È in questo contesto che emerge la sua impronta. Nessuna rivoluzione, nessuno strappo netto: la squadra costruita da Simone Inzaghi era già arrivata ai vertici europei, con due finali di Champions in tre anni. Chivu sceglie una via più sottile, ma altrettanto impegnativa: rifinire, correggere, restituire certezze. L’Inter diventa più verticale, meno attendista, più concreta. Mantiene efficacia, soprattutto sui calci piazzati, e si trasforma in una squadra meno estetica e più pragmatica, fondata sulla solidità del gruppo.
Il percorso non è privo di ostacoli. Le due sconfitte nelle prime tre giornate rischiano di compromettere l’avvio, mentre il caos dopo Inter-Juve, con le polemiche legate a Bastoni, e l’eliminazione prematura in Champions League contro il Bodo aumentano la pressione. Eppure la squadra tiene. Chivu rimette al centro elementi chiave come Calhanoglu e Dimarco, rilancia Zielinski, valorizza il talento emergente di Pio Esposito e si affida alla leadership di Lautaro. Soprattutto, ricostruisce un’identità condivisa, riportando lo spogliatoio su basi solide.
Anche la sua comunicazione diventa parte del percorso. Pacato e riflessivo, spesso distante dai cliché del post-partita, Chivu affronta temi che vanno oltre il campo: l’ansia, la famiglia, la dimensione personale. Un approccio raro in un ambiente abituato a dichiarazioni standard. Con l’aumentare della pressione emerge però anche un lato più diretto, quasi alla Mourinho: «Posso essere tutto ma di sicuro non sono un fesso», replica a chi lo metteva già in discussione. «Siamo partiti con l’allenatore inesperto che doveva essere cacciato, e invece siamo rimasti competitivi». E ancora, con ironia: «Vicini allo scudetto? No, puntiamo alla Champions».
Alla fine, il campo ribalta ogni previsione. Chivu diventa il primo allenatore dell’Inter dopo 88 anni a vincere lo scudetto sia da giocatore sia da tecnico: l’ultimo era stato Armando Castellazzi, campione nel 1937-38 dopo il titolo conquistato da calciatore nel 1929-30. Un risultato che lo inserisce anche in un ristretto gruppo della storia recente del calcio italiano, accanto a figure come Antonio Conte, Carlo Ancelotti, Fabio Capello e Nils Liedholm, capaci di vincere il tricolore in entrambe le vesti.

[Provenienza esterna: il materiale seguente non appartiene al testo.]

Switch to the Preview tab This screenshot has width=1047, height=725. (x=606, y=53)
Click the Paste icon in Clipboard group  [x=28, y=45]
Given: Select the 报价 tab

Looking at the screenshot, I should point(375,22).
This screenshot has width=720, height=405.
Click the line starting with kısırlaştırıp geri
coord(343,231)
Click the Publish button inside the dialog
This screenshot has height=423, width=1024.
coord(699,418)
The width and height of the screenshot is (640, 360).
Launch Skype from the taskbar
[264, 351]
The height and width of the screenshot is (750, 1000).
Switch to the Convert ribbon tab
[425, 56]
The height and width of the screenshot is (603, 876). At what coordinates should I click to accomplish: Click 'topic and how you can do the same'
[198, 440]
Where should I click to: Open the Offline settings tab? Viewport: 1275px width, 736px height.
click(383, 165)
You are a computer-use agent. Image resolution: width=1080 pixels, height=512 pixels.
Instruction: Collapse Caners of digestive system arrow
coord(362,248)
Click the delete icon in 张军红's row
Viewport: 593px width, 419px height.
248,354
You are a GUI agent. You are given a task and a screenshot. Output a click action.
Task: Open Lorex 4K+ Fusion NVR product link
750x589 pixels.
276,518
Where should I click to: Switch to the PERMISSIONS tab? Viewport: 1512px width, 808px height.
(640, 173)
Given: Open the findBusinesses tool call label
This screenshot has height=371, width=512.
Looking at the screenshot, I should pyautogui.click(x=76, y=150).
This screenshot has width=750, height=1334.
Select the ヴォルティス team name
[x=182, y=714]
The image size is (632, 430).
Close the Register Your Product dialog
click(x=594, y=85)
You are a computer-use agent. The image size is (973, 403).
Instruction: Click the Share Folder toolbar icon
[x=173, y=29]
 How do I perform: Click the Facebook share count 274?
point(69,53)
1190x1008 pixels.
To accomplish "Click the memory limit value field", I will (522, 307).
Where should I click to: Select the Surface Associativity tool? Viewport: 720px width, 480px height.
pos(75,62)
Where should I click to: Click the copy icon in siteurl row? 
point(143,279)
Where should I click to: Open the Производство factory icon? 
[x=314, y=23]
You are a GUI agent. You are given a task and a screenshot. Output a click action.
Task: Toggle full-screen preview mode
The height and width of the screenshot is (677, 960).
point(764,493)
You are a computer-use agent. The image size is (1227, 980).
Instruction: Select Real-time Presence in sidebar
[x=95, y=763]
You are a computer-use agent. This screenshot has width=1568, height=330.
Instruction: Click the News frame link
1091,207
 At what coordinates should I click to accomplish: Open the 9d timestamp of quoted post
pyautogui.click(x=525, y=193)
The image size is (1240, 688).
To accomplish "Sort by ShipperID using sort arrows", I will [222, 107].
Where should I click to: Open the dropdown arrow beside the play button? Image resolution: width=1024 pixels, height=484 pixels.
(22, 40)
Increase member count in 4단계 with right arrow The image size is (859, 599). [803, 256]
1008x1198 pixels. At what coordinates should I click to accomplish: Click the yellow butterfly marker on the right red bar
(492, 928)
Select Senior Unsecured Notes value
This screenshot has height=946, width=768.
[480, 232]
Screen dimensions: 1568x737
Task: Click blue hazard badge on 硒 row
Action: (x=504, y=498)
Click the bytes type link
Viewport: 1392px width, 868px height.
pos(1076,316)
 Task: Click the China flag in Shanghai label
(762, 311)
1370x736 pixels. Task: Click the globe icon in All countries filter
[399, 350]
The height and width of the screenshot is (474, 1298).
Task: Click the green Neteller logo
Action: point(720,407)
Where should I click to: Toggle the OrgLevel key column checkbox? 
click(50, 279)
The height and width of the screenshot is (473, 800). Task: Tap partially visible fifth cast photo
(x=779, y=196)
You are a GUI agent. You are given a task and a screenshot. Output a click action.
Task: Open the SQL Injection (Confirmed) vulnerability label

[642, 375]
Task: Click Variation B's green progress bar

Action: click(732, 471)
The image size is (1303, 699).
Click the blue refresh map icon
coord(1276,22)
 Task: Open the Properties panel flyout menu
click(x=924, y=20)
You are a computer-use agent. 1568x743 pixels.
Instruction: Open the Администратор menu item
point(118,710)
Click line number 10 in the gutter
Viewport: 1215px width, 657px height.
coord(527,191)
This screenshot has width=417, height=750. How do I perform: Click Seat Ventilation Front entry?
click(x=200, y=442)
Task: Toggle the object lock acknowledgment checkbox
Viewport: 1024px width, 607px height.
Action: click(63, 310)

A distanza di un anno da quando veniva considerato un semplice traghettatore, forse nemmeno destinato a concludere la stagione, è lui ad alzare il trofeo davanti a rivali del calibro di Conte, Allegri e Spalletti. Non attraverso una rivoluzione, ma grazie a un lavoro paziente e profondo. Non cambiando tutto, ma comprendendo cosa fosse davvero necessario non cambiare. È anche questo, in fondo, uno dei tratti distintivi dei vincenti.